The demise of Aaron Rodgers was greatly exaggerated.
In the NFL there are few constants. Players are easily replaceable, coaches have a short leash, and a team goes worst-to-first seemingly every year. The one equalizer for any team is an elite quarterback. For the select few quarterbacks considered elite, winning is expected every year. At the turn of the century, Peyton Manning and Tom Brady came along, becoming annual fixtures in the playoffs. We, as fans, knew the Indianapolis Colts and New England Patriots would be playing come January; anything less wouldn’t be tolerated. In 2008, the Green Bay Packers let Brett Favre walk, opening the door for Aaron Rodgers to join Manning and Brady as the NFL’s elites.

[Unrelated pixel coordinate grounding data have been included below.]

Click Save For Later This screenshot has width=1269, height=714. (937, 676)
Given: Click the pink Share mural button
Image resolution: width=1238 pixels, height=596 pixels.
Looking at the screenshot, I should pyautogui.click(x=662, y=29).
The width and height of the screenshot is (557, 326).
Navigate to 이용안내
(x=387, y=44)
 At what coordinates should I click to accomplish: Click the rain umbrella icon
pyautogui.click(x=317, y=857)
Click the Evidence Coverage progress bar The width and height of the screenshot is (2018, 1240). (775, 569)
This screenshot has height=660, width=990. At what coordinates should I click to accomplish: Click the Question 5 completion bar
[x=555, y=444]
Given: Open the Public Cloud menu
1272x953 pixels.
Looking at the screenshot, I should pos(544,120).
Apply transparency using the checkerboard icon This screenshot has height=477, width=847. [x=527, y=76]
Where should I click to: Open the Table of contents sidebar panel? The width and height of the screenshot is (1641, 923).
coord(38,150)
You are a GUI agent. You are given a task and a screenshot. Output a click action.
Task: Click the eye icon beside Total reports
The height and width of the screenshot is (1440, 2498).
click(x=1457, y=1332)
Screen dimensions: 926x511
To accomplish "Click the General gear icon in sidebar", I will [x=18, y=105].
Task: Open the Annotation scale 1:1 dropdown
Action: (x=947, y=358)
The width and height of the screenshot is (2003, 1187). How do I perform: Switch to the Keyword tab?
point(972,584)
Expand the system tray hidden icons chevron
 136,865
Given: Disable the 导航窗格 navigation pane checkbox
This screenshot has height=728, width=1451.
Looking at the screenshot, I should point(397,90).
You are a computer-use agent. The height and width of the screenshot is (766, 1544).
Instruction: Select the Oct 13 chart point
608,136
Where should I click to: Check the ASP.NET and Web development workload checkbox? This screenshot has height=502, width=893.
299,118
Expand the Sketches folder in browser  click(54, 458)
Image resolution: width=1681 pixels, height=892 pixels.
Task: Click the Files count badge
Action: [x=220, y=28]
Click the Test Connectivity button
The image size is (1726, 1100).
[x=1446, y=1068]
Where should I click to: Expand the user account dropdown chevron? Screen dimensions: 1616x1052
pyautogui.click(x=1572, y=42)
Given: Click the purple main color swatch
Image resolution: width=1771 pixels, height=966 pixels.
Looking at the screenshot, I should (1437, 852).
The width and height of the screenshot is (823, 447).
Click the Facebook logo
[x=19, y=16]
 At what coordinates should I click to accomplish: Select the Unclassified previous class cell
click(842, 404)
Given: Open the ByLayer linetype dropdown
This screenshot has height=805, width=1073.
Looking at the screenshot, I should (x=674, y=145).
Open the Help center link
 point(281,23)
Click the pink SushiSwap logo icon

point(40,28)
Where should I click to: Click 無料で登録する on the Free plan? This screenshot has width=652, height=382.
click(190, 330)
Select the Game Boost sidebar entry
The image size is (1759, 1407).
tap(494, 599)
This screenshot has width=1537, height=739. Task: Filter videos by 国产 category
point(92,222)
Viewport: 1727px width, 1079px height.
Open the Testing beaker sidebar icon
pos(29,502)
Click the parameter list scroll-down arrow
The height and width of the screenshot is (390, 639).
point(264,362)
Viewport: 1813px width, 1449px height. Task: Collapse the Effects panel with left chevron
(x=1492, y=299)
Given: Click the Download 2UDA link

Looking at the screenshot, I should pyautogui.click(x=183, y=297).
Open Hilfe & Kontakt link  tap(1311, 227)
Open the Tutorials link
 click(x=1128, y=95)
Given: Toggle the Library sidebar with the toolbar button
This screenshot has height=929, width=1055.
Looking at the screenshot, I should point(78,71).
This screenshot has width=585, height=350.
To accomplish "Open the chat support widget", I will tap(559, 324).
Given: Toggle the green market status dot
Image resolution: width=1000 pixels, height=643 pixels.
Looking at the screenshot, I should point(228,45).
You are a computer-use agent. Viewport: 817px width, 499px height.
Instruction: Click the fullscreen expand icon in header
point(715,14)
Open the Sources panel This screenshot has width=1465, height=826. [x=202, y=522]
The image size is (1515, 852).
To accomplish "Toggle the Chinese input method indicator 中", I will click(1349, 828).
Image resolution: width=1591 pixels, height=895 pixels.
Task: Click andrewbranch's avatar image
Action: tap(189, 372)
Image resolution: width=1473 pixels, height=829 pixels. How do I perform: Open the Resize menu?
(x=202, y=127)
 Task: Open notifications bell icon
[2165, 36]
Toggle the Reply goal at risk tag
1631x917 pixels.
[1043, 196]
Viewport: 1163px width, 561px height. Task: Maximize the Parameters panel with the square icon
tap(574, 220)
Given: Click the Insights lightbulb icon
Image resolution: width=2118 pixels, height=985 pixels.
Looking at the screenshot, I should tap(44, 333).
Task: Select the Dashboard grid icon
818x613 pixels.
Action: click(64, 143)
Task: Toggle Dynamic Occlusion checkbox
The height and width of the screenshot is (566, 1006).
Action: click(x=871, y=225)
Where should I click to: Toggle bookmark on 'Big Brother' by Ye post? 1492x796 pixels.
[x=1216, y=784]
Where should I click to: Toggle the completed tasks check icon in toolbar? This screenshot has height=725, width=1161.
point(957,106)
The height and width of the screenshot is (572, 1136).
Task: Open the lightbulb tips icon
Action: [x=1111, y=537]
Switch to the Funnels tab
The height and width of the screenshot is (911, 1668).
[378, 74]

Since taking over in Green Bay, Aaron Rodgers has won a Super Bowl, Super Bowl MVP and League MVP twice. By the time he won his second MVP in 2014, he was regarded by many as the best quarterback in football. He was doing things on a weekly basis that seemed impossible, and expectations were sky high. His Green Bay Packers were perennial contenders, the same way Manning’s Colts and Brady’s Patriots had been for years. The Packers started the 2015 season 6-0 and Rodgers appeared to be on his way to his 3rd MVP. Then, the wheels fell off.
In the final 10 games of the season, Green Bay stumbled to a 4-6 record, lost the division and barely made the playoffs. Worst of all, Aaron Rodgers looked human. There were many ideas as to why, but it was abundantly clear Rodgers was not the same player.
Fast-forward to 2016 and a slow start for Rodgers and the Packers. After a 4-6 start, the rumor mill was swirling. People said he’s lost a step, doesn’t have the arm strength, relies too much on improvisation, and was given too much credit in the past. Pro Football Talk reported he was not getting along with head coach Mike McCarthy. Finally, a report came out discussing his family issues. It went in depth discussing how he no longer speaks with his family, blaming it on his relationship with actress Olivia Munn. At that point, the Packers season appeared over, his family issues became public, and shots were being taken by players and media alike. Aaron Rodgers, who once appeared on track to join the short list of greatest quarterbacks of all time, was being counted out by many.
The thing is, players of Aaron Rodgers’ caliber should never be counted out. Despite the struggles he endured, there should never have been a question of whether he would regain his MVP form. When the chips are down, Aaron Rodgers, just like all the greats, is at his best. Speaking to the media with his team at 4-6, Rodgers declared the Packers would run the table. No one believed him, yet they are halfway there and Rodgers has been arguably the best player in the NFL since then. His team has won all three of its games and Rodgers has amassed 768 yards, 7 touchdowns and 0 interceptions. After their beat down of the Seattle Seahawks 38-10 on Sunday, the Packers are all of a sudden in the thick of things. With just three games left in the season, the Packers are on the rise and no team wants to play against Aaron Rodgers anytime soon.